---------- SELECTED EXTRACT
Thursday, October 25, 2012

The Best Leopard Spotter

The Wild4 Safari Vehicle

My sole criterion for picking the photo safari outfit I used in South Africa was the vehicle. I wanted to be able to do serious wildlife photography, and it was clear that the vehicle used by Wild4Photographic Safaris was designed by a serious photographer for other serious photographers.

The Nissan diesel pick-up was customized for safari like many others in South Africa. The standard bed was converted to three tiered benches with a canvas top.

What made it special was the additional customizing owner Stu Porter had done. First, the vehicle capacity is 10 passengers -- one in the front seat by the driver, then three on each bench. But Stu puts only one passenger on each bench -- three photographers total, so that each photographer can shoot out of either side of the vehicle. The two-thirds empty bench then has loads of storage space for the photographer's gear, and serious photographers do carry a lot of gear.

That was enough to persuade me to book my trip with Stu. Well, that and seeing Stu's own photos on his Web site. He knows photography, and I inferred that he would be sensitive to photographers' needs.

I was right. And then some.
Stu Porter

Stu, who bears a striking resemblance to movie actor Matt Damon, is a deceptively shy young man with an encyclopedic knowledge of Kruger National Park, its animals, geography, geology, climate, seasons, and, of course, rules. He also has the eyes of an eagle and is the best leopard spotter in South Africa.

I came to that conclusion at the end of a day in which a particular leopard had eluded nearly everyone looking for it all day. It was in the vicinity of a pride of lions that was taking turns eating and guarding a dead hippopotamus. The lions were easy to spot; they wanted to be seen by vultures, hyenas or other scavengers that might dare to steal any of the hippo carcass. We had eaten breakfast that morning while we watched a one-eyed lioness take her turn on the hippo.

Someone driving by advised us that "someone" had seen a leopard in the vicinity, with vague directions as to where the leopard might be. We spent some time looking in that area without luck, then moved on to see what other animals we could find. A return to the lion kill and rumored leopard in mid-afternoon also yielded no leopard.

But we went back one last time as the sun began bathing the bushveldt with its golden afternoon rays. Other leopard seekers had drifted away. There was only one other vehicle in the area when Stu, who had been scanning a wide area with a few big trees and slightly dense undergrowth, said quietly, "I see him."
--------------------
---------- INFORMATION SUPPLIED
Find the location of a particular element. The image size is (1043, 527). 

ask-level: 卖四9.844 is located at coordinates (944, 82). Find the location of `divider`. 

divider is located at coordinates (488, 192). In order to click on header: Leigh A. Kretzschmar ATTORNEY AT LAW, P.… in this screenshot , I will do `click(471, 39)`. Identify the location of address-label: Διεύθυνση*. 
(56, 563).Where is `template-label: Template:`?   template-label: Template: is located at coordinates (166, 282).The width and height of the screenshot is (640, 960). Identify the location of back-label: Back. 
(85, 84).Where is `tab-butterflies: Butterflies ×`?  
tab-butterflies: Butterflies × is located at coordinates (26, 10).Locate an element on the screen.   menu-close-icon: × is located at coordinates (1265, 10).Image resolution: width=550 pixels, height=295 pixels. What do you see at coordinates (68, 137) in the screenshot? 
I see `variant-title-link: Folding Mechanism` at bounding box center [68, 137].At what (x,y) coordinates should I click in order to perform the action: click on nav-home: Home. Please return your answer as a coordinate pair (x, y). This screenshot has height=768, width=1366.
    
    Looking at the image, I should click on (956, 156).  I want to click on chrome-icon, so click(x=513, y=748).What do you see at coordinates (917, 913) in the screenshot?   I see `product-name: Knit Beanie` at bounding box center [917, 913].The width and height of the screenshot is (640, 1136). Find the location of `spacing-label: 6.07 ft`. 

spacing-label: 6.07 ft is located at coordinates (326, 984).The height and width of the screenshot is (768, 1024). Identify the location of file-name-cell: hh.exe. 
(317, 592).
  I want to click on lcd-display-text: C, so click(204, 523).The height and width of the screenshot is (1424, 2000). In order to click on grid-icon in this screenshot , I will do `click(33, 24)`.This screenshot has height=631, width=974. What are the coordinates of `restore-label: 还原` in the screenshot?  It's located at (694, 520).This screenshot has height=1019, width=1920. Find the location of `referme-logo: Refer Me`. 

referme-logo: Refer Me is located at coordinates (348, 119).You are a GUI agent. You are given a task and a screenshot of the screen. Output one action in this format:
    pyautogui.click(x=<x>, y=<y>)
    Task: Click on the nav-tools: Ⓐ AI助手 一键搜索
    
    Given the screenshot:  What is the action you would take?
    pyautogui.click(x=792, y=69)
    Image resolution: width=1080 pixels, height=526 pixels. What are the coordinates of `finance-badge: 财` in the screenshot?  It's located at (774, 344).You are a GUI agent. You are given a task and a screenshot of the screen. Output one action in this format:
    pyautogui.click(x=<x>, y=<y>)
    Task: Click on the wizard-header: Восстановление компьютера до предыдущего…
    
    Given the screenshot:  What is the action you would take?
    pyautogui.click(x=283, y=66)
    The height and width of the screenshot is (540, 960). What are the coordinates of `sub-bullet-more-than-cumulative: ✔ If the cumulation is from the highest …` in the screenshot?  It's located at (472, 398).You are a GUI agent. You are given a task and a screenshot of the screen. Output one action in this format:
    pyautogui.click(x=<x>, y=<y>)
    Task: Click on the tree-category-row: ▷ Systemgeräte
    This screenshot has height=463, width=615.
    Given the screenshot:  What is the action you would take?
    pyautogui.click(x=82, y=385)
--------------------
§ **TO-DO ITEM**
Extend the blog post about Stu Porter and the leopard search in Kruger National Park, picking up right after its final line.

§ **ANSWER SPACE**
He gave us directions. "See the small dead tree just beyond the rocks, then there's a big tree behind that, and some bushes to the left...no, not that dead tree, the one just past the rocks, at the edge of the grass...he's in that clump of bushes, just there." I followed as well as I could with my binoculars, and sure enough, there was a small patch of pale yellow with black spots in the midst of the bushes, about 80 meters away. Very small, very well hidden, a trademark skill of leopards. How Stu found it, I have no idea, for even when I was locked on, I think I would not have seen it without Stu finding it first.

Once we all had it, we waited, watching constantly. Finally, our patience was rewarded. The leopard stood up, revealing the 95 percent of him that had been hidden in the bushes, and walked calmly to the base of the tree, maybe 5 meters away. He stopped there, and Stu said, "He's going to climb it."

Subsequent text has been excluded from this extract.